▸ **TASK**
Here are some records; copy every line that holds the word "computer".
------------------------------------------------------------------------
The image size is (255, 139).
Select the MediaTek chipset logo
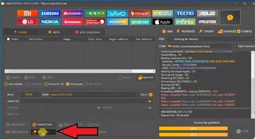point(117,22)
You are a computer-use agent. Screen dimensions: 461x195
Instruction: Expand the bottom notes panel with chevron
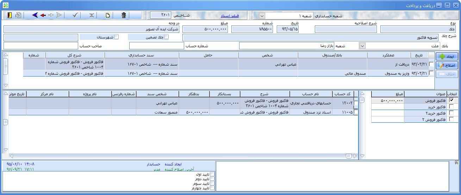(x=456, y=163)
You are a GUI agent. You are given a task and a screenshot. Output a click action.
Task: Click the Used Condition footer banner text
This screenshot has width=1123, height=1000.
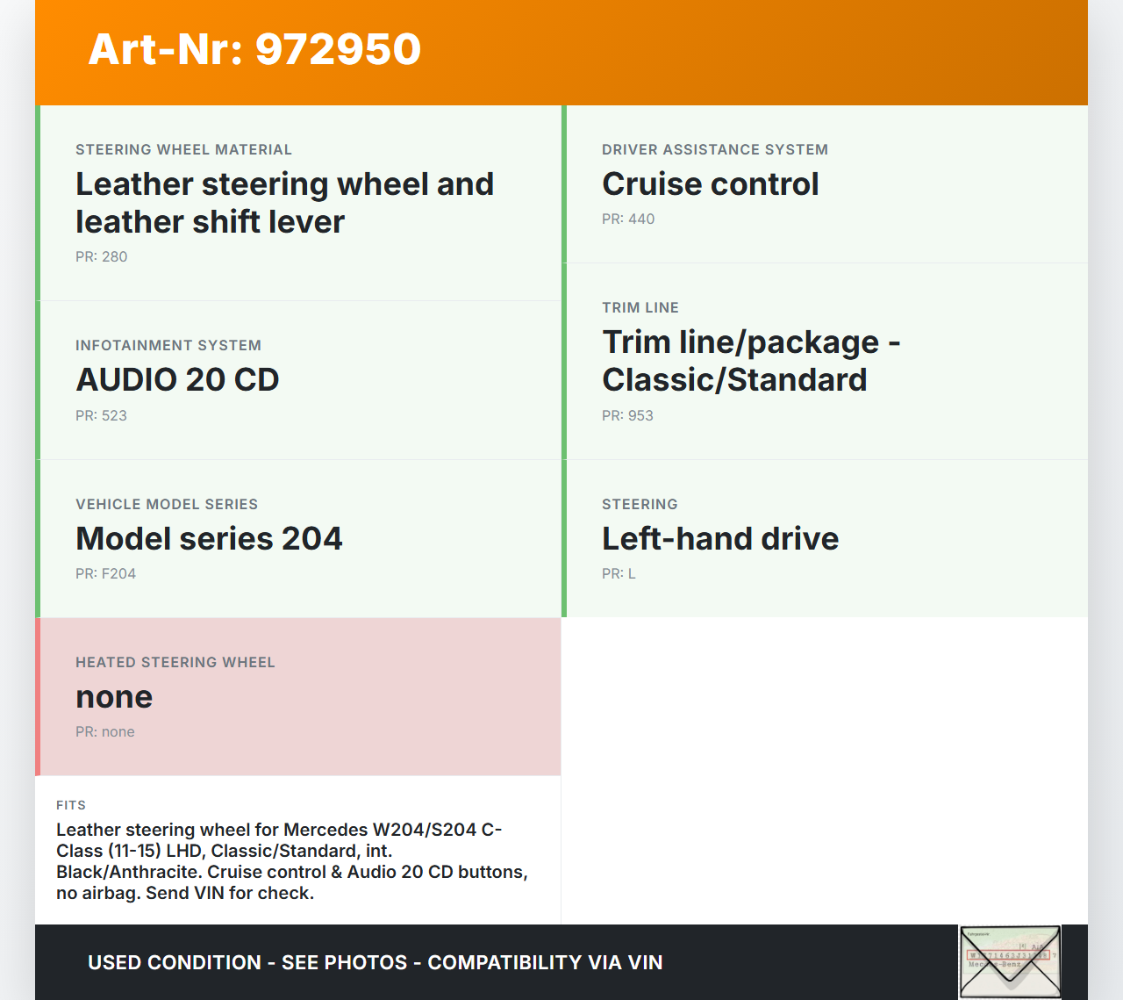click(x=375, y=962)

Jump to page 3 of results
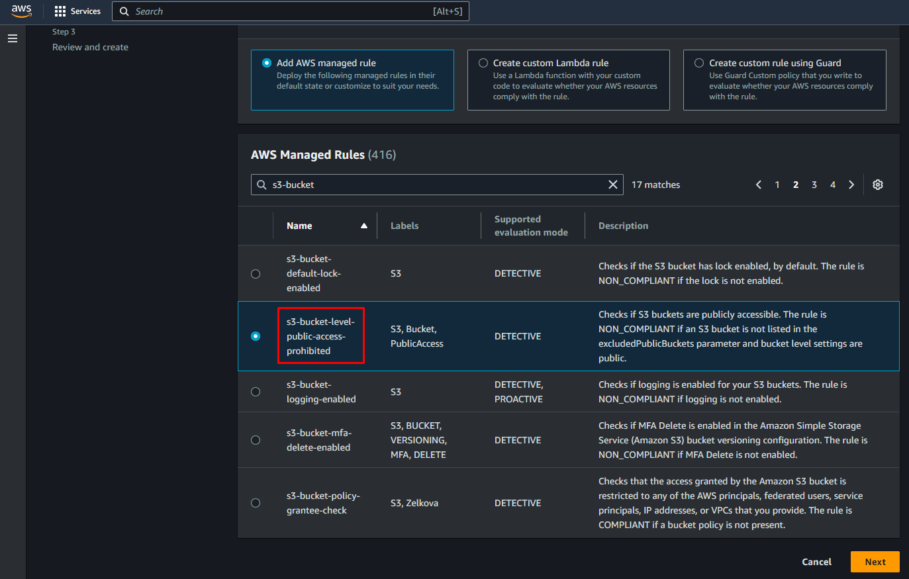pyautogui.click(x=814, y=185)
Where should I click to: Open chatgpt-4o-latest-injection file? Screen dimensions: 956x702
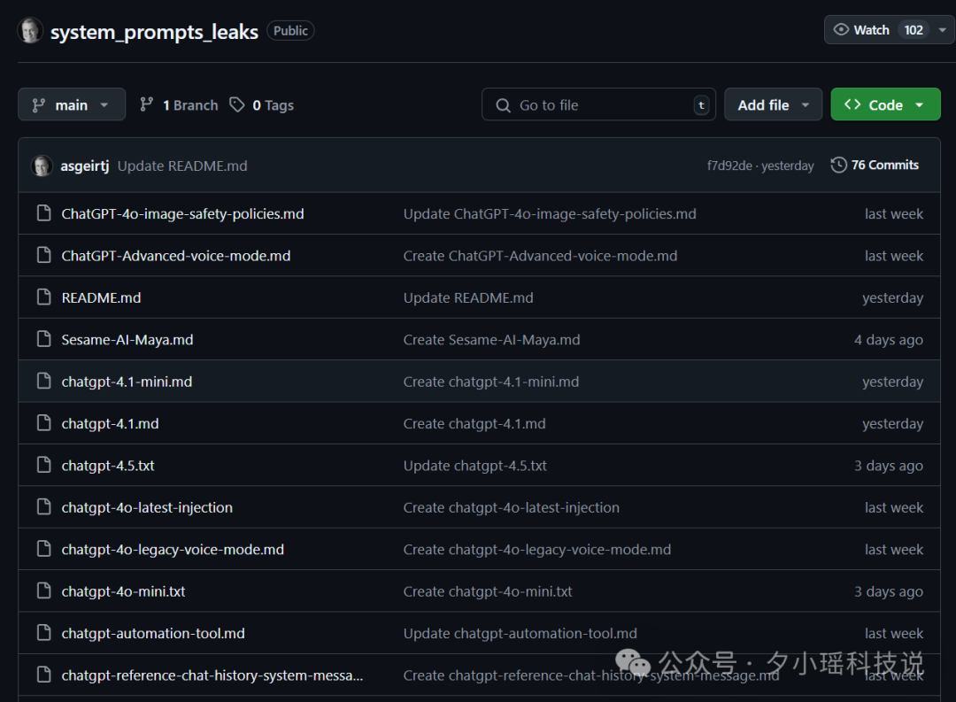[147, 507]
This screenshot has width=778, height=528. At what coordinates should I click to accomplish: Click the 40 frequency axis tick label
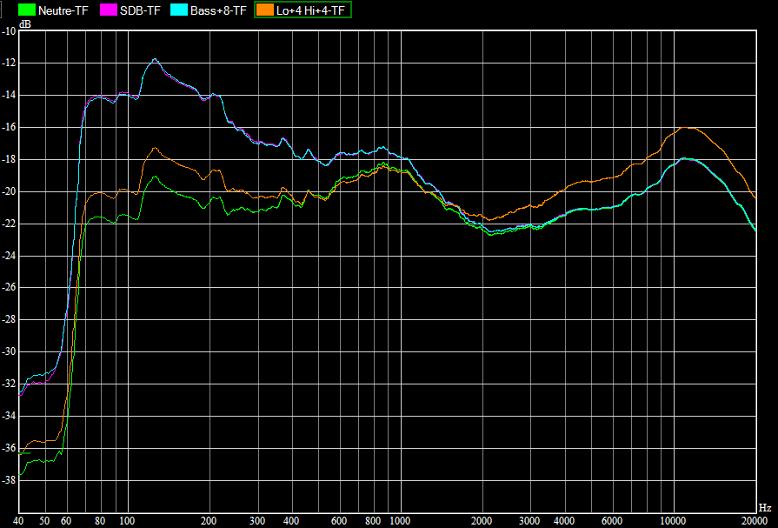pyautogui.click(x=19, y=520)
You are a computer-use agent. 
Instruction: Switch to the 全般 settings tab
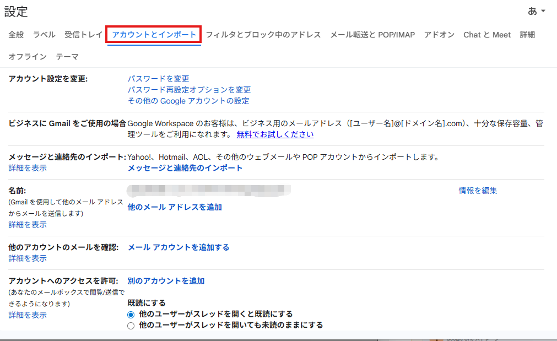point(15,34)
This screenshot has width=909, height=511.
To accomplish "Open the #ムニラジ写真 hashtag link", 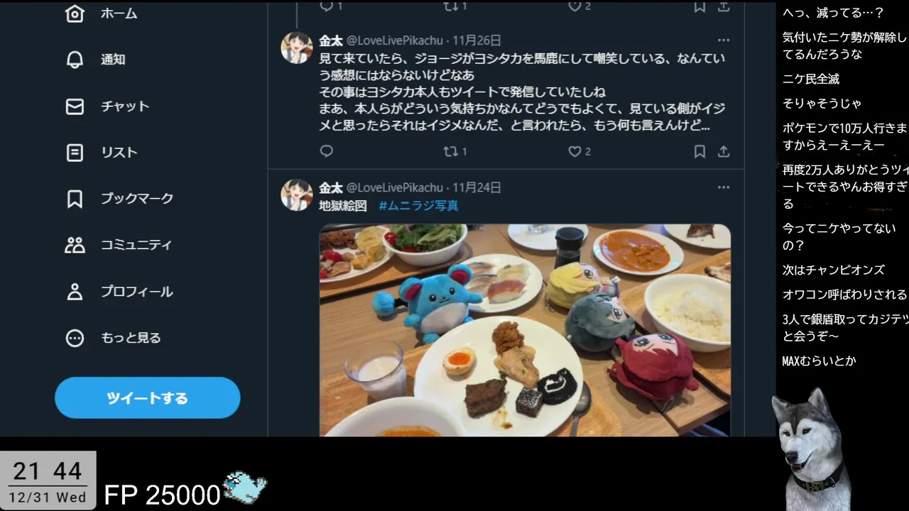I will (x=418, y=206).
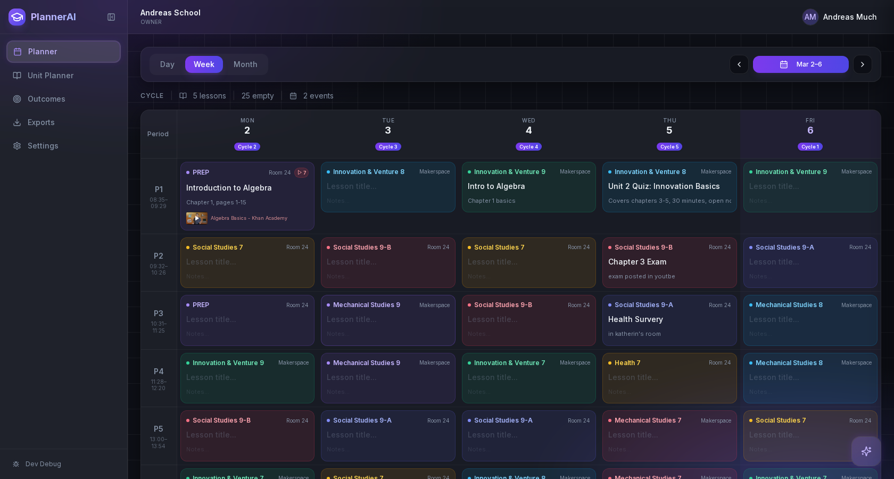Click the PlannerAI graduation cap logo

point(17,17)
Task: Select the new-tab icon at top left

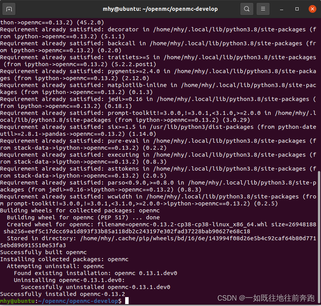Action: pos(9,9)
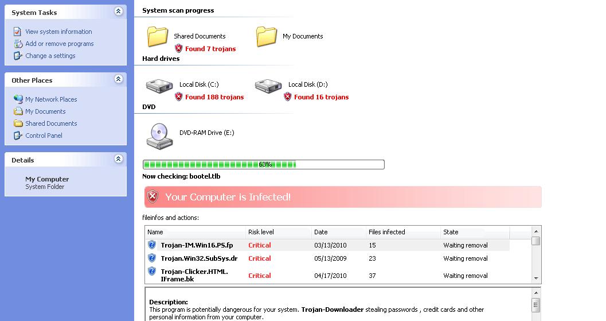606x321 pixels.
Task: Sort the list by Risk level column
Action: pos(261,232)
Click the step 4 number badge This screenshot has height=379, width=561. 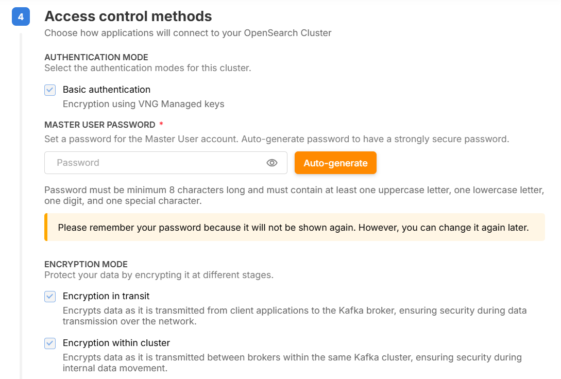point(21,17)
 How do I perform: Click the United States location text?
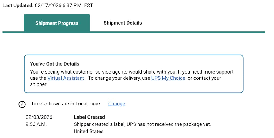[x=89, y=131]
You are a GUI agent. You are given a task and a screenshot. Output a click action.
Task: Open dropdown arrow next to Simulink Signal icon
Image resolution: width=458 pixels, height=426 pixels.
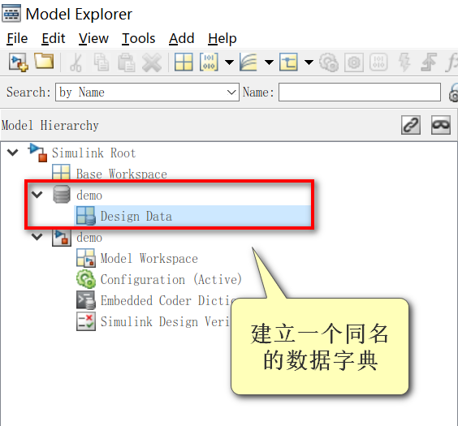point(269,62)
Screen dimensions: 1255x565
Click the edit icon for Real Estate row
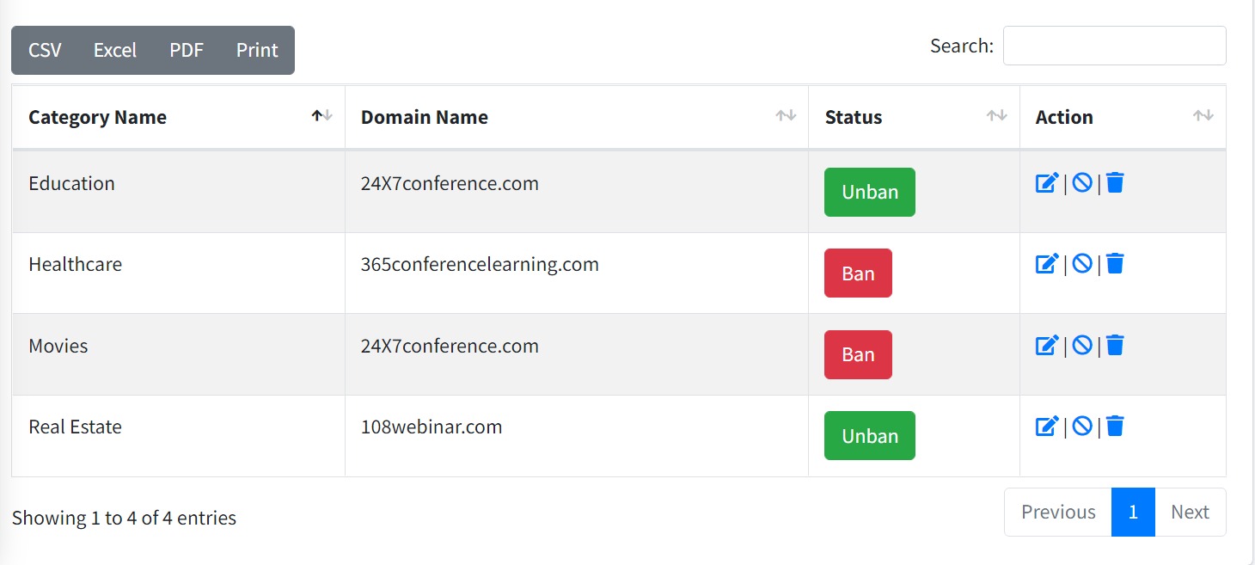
------------------------------------------------------------------------
▸ **OUTPUT FOR THIS EXERCISE**
You are a computer-use agent. Screen dimensions: 461x195
You are a computer-use agent. 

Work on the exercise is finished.